# [Dataset excerpts]
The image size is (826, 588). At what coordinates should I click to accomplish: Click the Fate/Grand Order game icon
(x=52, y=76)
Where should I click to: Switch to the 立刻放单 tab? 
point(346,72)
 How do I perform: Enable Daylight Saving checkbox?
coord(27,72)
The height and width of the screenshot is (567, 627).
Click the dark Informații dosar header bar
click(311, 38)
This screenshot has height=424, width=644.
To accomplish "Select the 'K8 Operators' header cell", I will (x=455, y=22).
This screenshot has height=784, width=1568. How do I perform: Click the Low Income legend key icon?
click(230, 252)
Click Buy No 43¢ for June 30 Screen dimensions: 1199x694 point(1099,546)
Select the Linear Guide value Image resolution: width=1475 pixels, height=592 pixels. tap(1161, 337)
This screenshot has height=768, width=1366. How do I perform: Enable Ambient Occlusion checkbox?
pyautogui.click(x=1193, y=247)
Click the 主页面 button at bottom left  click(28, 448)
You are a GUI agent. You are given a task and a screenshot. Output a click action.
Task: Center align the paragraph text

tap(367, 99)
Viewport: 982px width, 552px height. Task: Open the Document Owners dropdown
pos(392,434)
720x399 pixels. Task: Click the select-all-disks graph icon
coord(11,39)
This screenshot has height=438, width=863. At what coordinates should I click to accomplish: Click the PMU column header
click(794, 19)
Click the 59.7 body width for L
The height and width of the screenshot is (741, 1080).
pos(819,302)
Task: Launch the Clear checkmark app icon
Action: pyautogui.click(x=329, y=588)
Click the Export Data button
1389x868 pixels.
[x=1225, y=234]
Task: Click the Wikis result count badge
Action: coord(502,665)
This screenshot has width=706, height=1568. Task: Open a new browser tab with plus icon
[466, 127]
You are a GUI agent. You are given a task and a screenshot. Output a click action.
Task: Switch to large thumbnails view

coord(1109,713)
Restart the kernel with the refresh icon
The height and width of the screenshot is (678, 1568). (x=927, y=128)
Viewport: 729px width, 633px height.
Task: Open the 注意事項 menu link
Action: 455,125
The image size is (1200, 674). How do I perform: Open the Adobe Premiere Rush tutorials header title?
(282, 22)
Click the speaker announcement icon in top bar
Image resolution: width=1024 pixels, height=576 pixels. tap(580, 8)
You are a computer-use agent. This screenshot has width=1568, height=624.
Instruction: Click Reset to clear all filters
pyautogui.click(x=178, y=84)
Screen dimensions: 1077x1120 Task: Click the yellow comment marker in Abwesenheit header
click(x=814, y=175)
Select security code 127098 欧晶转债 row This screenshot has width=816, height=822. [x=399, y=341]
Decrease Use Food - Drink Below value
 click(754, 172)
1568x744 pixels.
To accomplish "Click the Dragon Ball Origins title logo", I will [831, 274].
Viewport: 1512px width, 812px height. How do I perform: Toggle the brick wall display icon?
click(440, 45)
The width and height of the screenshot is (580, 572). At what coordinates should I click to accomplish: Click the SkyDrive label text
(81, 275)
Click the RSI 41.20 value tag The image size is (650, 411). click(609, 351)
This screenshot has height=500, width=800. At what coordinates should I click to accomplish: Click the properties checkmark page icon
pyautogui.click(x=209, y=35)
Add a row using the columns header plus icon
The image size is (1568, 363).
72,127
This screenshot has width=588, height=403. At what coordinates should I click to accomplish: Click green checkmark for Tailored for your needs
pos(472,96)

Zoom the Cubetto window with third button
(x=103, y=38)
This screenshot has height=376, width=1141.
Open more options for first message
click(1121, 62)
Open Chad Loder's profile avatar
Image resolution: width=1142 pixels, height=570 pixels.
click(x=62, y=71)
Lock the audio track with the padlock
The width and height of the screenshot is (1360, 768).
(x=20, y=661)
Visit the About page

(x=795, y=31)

# [How to complete this task]
Would you please copy out every line of the data exactly?

# [Exercise output]
The image size is (826, 588). At what coordinates should I click to accomplish: Click the Fate/Grand Order game icon
(x=52, y=76)
Where should I click to: Switch to the 立刻放单 tab? 
point(346,72)
 How do I perform: Enable Daylight Saving checkbox?
coord(27,72)
The height and width of the screenshot is (567, 627).
Click the dark Informații dosar header bar
click(311, 38)
This screenshot has height=424, width=644.
To accomplish "Select the 'K8 Operators' header cell", I will (x=455, y=22).
This screenshot has height=784, width=1568. How do I perform: Click the Low Income legend key icon?
click(230, 252)
Click Buy No 43¢ for June 30 Screen dimensions: 1199x694 point(1099,546)
Select the Linear Guide value Image resolution: width=1475 pixels, height=592 pixels. tap(1161, 337)
This screenshot has height=768, width=1366. How do I perform: Enable Ambient Occlusion checkbox?
pyautogui.click(x=1193, y=247)
Click the 主页面 button at bottom left  click(28, 448)
You are a GUI agent. You are given a task and a screenshot. Output a click action.
Task: Center align the paragraph text

tap(367, 99)
Viewport: 982px width, 552px height. Task: Open the Document Owners dropdown
pos(392,434)
720x399 pixels. Task: Click the select-all-disks graph icon
coord(11,39)
This screenshot has height=438, width=863. At what coordinates should I click to accomplish: Click the PMU column header
click(794, 19)
Click the 59.7 body width for L
The height and width of the screenshot is (741, 1080).
pos(819,302)
Task: Launch the Clear checkmark app icon
Action: pyautogui.click(x=329, y=588)
Click the Export Data button
1389x868 pixels.
[x=1225, y=234]
Task: Click the Wikis result count badge
Action: coord(502,665)
This screenshot has width=706, height=1568. Task: Open a new browser tab with plus icon
[466, 127]
You are a GUI agent. You are given a task and a screenshot. Output a click action.
Task: Switch to large thumbnails view

coord(1109,713)
Restart the kernel with the refresh icon
The height and width of the screenshot is (678, 1568). (x=927, y=128)
Viewport: 729px width, 633px height.
Task: Open the 注意事項 menu link
Action: 455,125
The image size is (1200, 674). How do I perform: Open the Adobe Premiere Rush tutorials header title?
(282, 22)
Click the speaker announcement icon in top bar
Image resolution: width=1024 pixels, height=576 pixels. tap(580, 8)
You are a computer-use agent. This screenshot has width=1568, height=624.
Instruction: Click Reset to clear all filters
pyautogui.click(x=178, y=84)
Screen dimensions: 1077x1120 Task: Click the yellow comment marker in Abwesenheit header
click(x=814, y=175)
Select security code 127098 欧晶转债 row This screenshot has width=816, height=822. [x=399, y=341]
Decrease Use Food - Drink Below value
 click(754, 172)
1568x744 pixels.
To accomplish "Click the Dragon Ball Origins title logo", I will [831, 274].
Viewport: 1512px width, 812px height. How do I perform: Toggle the brick wall display icon?
click(440, 45)
The width and height of the screenshot is (580, 572). At what coordinates should I click to accomplish: Click the SkyDrive label text
(81, 275)
Click the RSI 41.20 value tag The image size is (650, 411). click(609, 351)
This screenshot has height=500, width=800. At what coordinates should I click to accomplish: Click the properties checkmark page icon
pyautogui.click(x=209, y=35)
Add a row using the columns header plus icon
The image size is (1568, 363).
72,127
This screenshot has width=588, height=403. At what coordinates should I click to accomplish: Click green checkmark for Tailored for your needs
pos(472,96)

Zoom the Cubetto window with third button
(x=103, y=38)
This screenshot has height=376, width=1141.
Open more options for first message
click(1121, 62)
Open Chad Loder's profile avatar
Image resolution: width=1142 pixels, height=570 pixels.
click(x=62, y=71)
Lock the audio track with the padlock
The width and height of the screenshot is (1360, 768).
(x=20, y=661)
Visit the About page

(x=795, y=31)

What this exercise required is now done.